Evan Haefeli is Associate Professor of History at Texas A&M University. This interview is based on his new book, Against Popery: Britain, Empire, and Anti-Catholicism (University of Virginia Press, 2020).
JF: What led you to write Against Popery?
EH: I was inspired to put this book together after working for years on the history of religious tolerance in early America. I came across so much more anti-Catholicism than tolerance that it became clear we needed a book to draw our attention to its significance and pervasiveness. Early American anti-popery was so deeply rooted in the British tradition that you cannot understand the one without the other. Moreover, it is such a big topic that no single person can account for the whole, so I recruited an interdisciplinary group of people from (and working on) both sides of the Atlantic.
JF: In two sentences, what is the argument of Against Popery?
EH: The two sentence argument of the book: Anti-popery was a Protestant prejudice against Roman Catholics but also an unstable ideology of liberty. Its rejection of the political and religious example of the pope favored Protestant cultural hegemony across the Anglo-American world until the mid-eighteenth century, when efforts to enhance imperial authority provoked anti-papists in America to start a revolution that, ironically, increased liberty for Roman Catholics on both sides of the Atlantic.
JF: Why do we need to read Against Popery?
EH: You should read this book because we need to incorporate anti-popery as an essential key for understanding early America and the British Empire. It is already recognized as an important issue in early modern English history, but it was truly inseparable from the religion, popular culture, political ideals, ethnic relations, racism, gender expectations, patriotism, intellectual habits, and art of all corners of what I call the British-American world. The book is also an argument for changing the way we approach the histories of early America, Britain, Ireland, and the first British Empire. Currently, those are separate fields of study based on different national histories, but certainly for the period before 1783 they must be understood as an integrated whole. How it then fell apart remains a problem in need of explanation. Anti-popery was fundamental to understanding both what held the British-American world together and then broke it apart.
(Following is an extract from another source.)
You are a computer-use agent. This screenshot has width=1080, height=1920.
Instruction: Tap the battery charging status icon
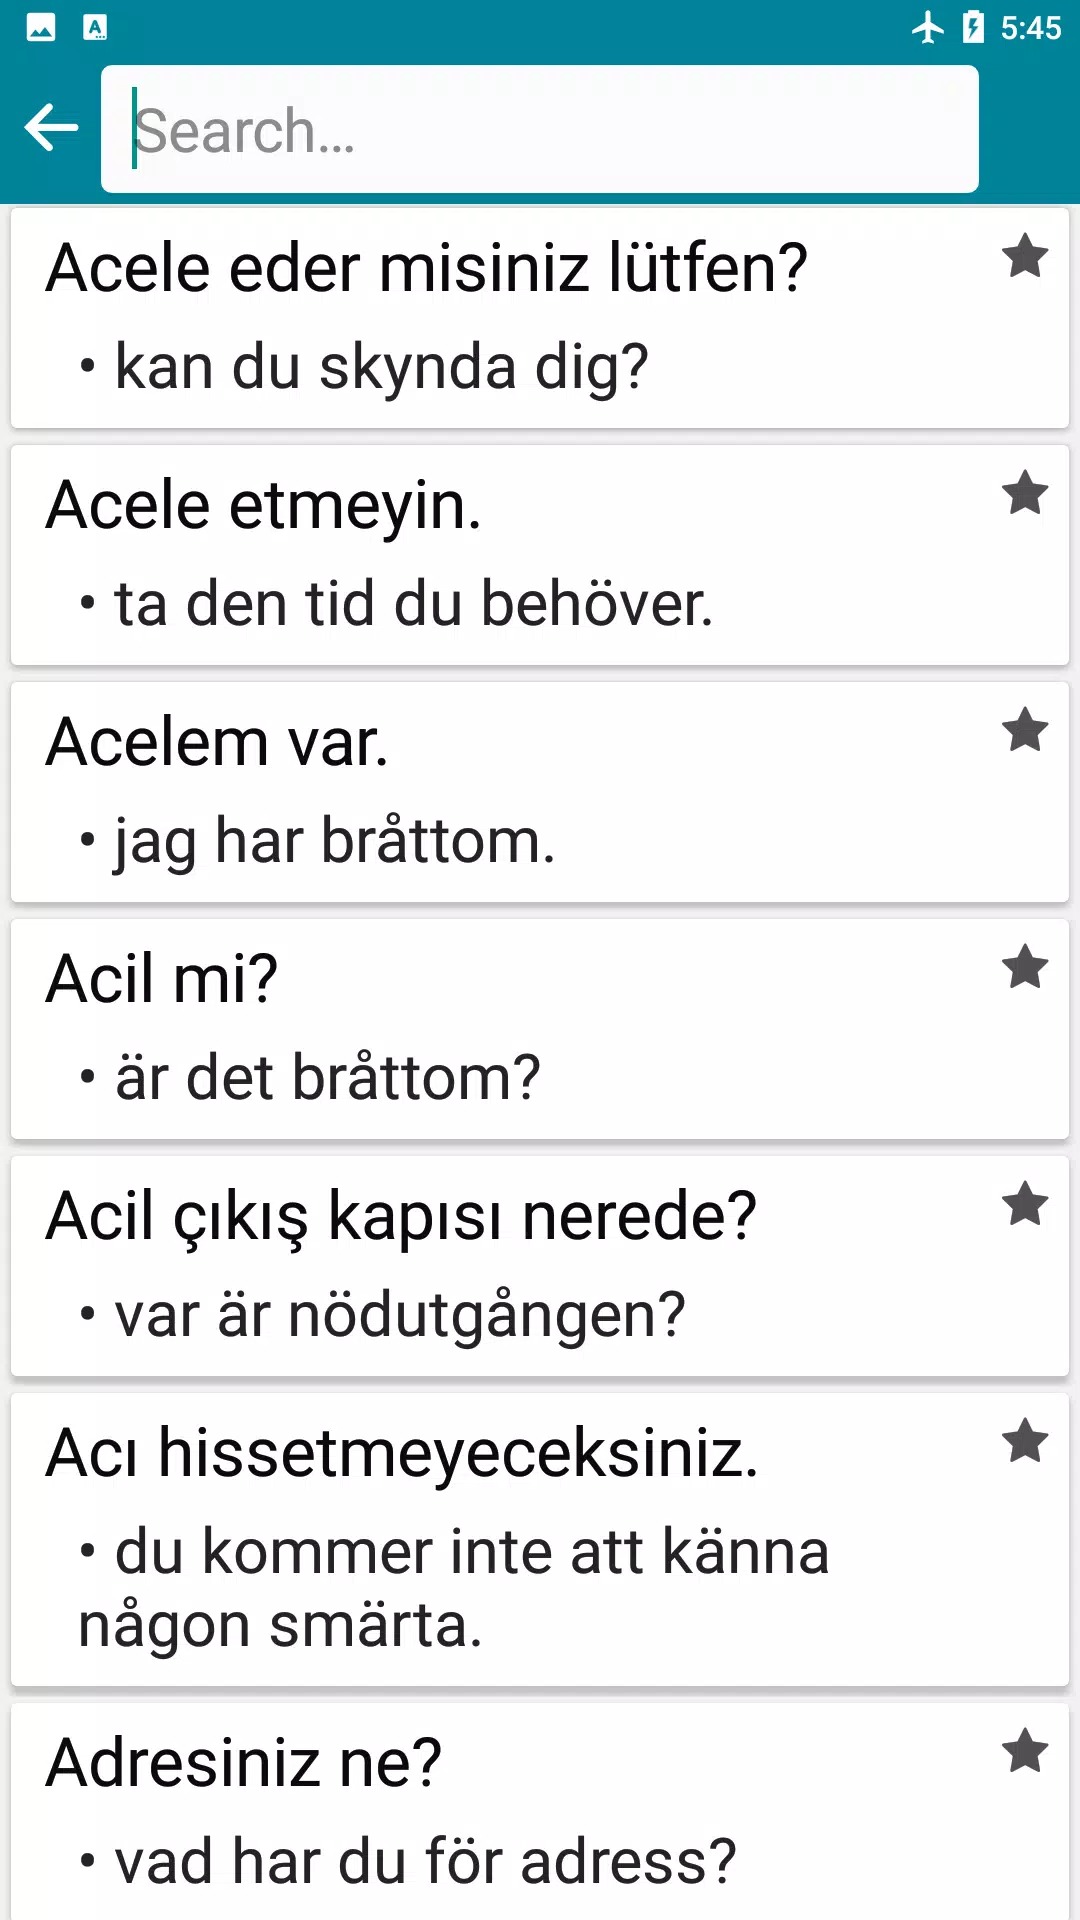[x=972, y=27]
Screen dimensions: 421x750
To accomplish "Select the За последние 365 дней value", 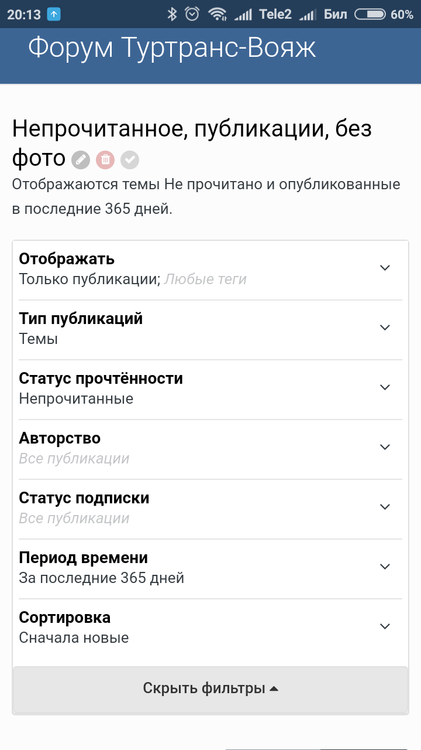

JF: When and why did you decide to become an American historian?
EH: I was drawn to study American history at the end of college, when I discovered how little we knew about the Native American experience and how fascinatingly complex early America was. I was inspired to go to graduate school to expand our knowledge of Native America and develop an inclusive approach to American history that can account for, and be accountable to, its diversity — the coexistence as well as the conflicts that bind us all together.
JF: What is your next project?
EH: I have a lot of work coming down the pipeline. In February I have a book coming out on the origins of early American religious pluralism with the University of Chicago Press. It traces the establishment of the remarkably diverse range of colonies created, from Massachusetts and Maryland to Rhode Island and more, to the religious politics of early modern England to argue that what we got by the time the foundation of the modern Church of England was laid in 1662 was the unintentional result of conflicting impulses. There was no plan to make colonial English America a religious refuge or lay a foundation of religious pluralism, but that is exactly what happened, hence the books title Accidental Pluralism. Now I am writing about the even more important period after 1660, when the really diverse colonies that deliberately authorized religious toleration, like New York, Pennsylvania, and Carolina, were created. Their origins lie in the very different religious politics of Restoration England, hence my tentative title Pluralism with a Purpose. I have also begun writing a history of the Iroquois Confederacy and how it made peace with its many Indigenous enemies in colonial America, transforming the diplomacy of the eastern woodlands. Then, of course, I will have much more to say about the role of anti-popery in early America, which I am currently developing in several different articles along with a study of the religious politics of colonial Virginia.
Overall, these works are part of a bigger effort to change our understanding of religious, political, and constitutional history of the colonies, the empire, and the early United States to show that we did not easily come by the values we cherish, like religious freedom, nor can we rely on them to persist as somehow intrinsically American qualities. Their origins were fragile, conflicted, and not inevitable, just like the origins of America itself.
JF: Thanks, Evan!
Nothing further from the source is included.